Scott Weeks surfer at mauigateway.com
Wed Dec 9 21:46:22 UTC 2009


On Tue, Dec 8, 2009 at 1:17 PM, Scott Weeks <surfer at mauigateway.com> wrote:
> --- brhunild at gmail.com wrote:-------
> I am having a problem with one of my network.
> Since two days I can ping my IP address from different looking glasses but
> I can't traceroute. I am suspecting my transit provider to do Filtrering at the host
> ----------------------------------------
> If you have access to a unix box use tcptraceroute.  If you can get through
> with that on certain ports, like port 80, and not with traceroute you can be
> pretty sure it's a filter.  I know there is a tcptraceroute-like program for
> windows, but I can't remember what it is at this time.

--- brhunild at gmail.com wrote:

Thanks Scott, I think there might be also a routing issue.

I asked  friends to traceroute my bloc from different part of the world.

My  IP block seems to be announced by Seabone and Pccw.

>From my friends who see the SEABONE path they can ping me.

Those who see the PCCW path can't and their traffic is blocked at one host
in PCCW's network.

How can I convince my transit provider on what to do? He is totally quiet.
-------------------------------------

Two questions:

1) What do you mean by "their traffic is blocked at one host in PCCW's network"?  Is just traceroute blocked or is regular traffic blocked?  I believe you mean ICMP (traceroute/ping) is blocked.  Or you'd have a much bigger problem as some customers could not get to your network at all and there would probably be a routing issue.  This could be caused by PCCW announcing reachability to your prefixes into the global BGP tables when they actually don't get the traffic to you.  tcptraceroute would show you this as it uses the first packets of the TCP 'three-way handshake' instead of using ICMP.  You'd have your friends who can't get to your network (at all) use the tool and see where it stops.  They would not be able to get to your network al all if this was the case because they'd see a better path through PCCW and never attempt to use SEABONE.

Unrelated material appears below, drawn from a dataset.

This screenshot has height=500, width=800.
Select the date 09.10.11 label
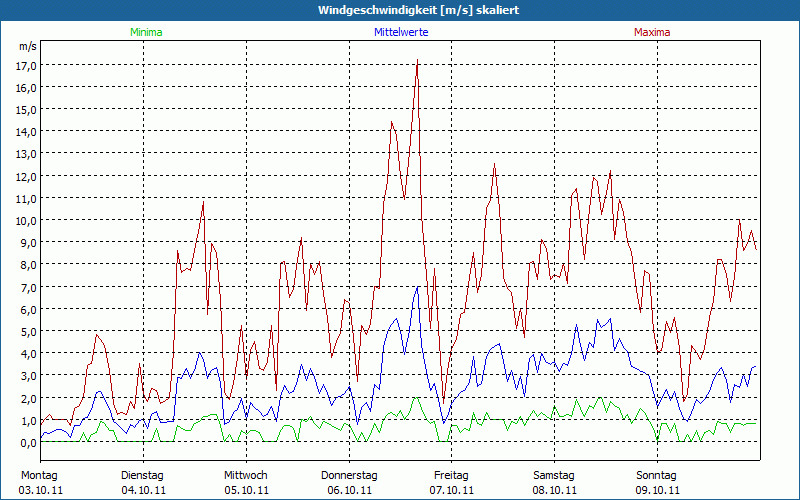657,490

2) I see that the traceroutes posted to the list get to you eventually and there're some timeouts (* * * in the trace) in the middle where PCCW's routers should show up.  Do you know if PCCW does MPLS?  This could be the cause, or they could be blocking ICMP *to* their routers and not blocking ICMP *through* their routers.


scott



ps. The tcptraceroute-like tool for windows is called "tracetcp" and is found here: tracetcp.sourceforge.net.